CICLISMO – Adesso Valverde è davvero ‘Embatido’ !

Adesso Alejandro Valverde è davvero l’ ‘Embatido, l’imbattibile. Ad Innsbruck ha riempito quell’unico buco che gli rimaneva in bacheca e, al di là della gara avvincente, affascinano i tanti gesti e i tanti significati che questa vittoria porta in dote. Era già tutto previsto nelle dichiarazioni veggenti di Paolo Bettini:” Sarà il Mondiale più duro di sempre e vorrei che vincesse Valverde. Se lo meriterebbe.

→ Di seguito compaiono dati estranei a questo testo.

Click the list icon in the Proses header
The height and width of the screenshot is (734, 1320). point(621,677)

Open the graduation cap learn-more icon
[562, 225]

LA CORSA – A 90 km dal traguardo, Sagan abbandona i sogni di poker iridato. Poi cade Roglic, uno dei favoriti. E sul micidiale muro di Gramartboden, il nostro Moscon si stacca mentre Dumoulin si rifà sotto. Prima dell’arrivo trionfale del 38enne Valverde che resiste a Bardet e Woods e corona quel sogno sfiorato più volte con due argenti e quattro terzi posti.  La Spagna torna ad esultare 14 anni dopo Oscar Freire, uno dei recordman della competizione con tre successi. Ai quali si aggiungono i trionfi di Olano nel 1995 e di Astarloa nel 2003, proprio davanti a Valverde.

PASSAGGI DI CONSEGNE – Un Mondiale e qualcosa di più perchè, da un lato, si è imposto il secondo più anziano (ma anche tra i più vincenti) di sempre della categoria Elite e, dall’altro, è esplosa la stella di Remco Evenepoel tra gli Juniors (per saperne di più su di lui, cliccate qui). Entrambi hanno vinto tantissimo in età precoce: Balaverde mise in fila 50 corse di seguito (da qui l’appellativo di Embatido) tra gli 11 e i 14 anni, mentre il 18enne belga nell’ultimo anno ne ha vinte 25!
A proposito di passaggio di consegne: lo showman Peter Sagan si è preso la scena, ancora una volta. Non è riuscito sull’asfalto e così si è presentato sul podio consegnando personalmente la medaglia a Valverde. Lo slovacco ha strappato applausi e consensi, come spesso accade.

SAGAN AL GIRO –Peto‘ che in questi giorni ha annunciato il suo rinnovo con la Bora e, contemporaneamente, il suo desiderio di partecipare al 102° Giro d’Italia. Lui che non ha mai preso parte alla Corsa in Rosa. Portare il personaggio più famoso di questo sport, sarebbe un gran colpo mediatico per tutto il movimento italiano a due ruote.

L’ITALIA AL MONDIALE – La corsa più importante non ha sorriso agli azzurri che chiudono col 5° posto dell’ottimo Gianni Moscon: 24 anni e un futuro che lo vedrà protagonista. Eccellente anche il lavoro di Brambilla e Caruso mentre rimane scottato Vincenzo Nibali che ha accusato un black-out nell’ultimo giro. Il medagliere recita un argento e tre bronzi totali che, in qualche modo, alleviano i dolori di un gruppo Elite dal quale ci si aspettava di più. Il ‘caso-Aru’ era stato premonitore, purtroppo.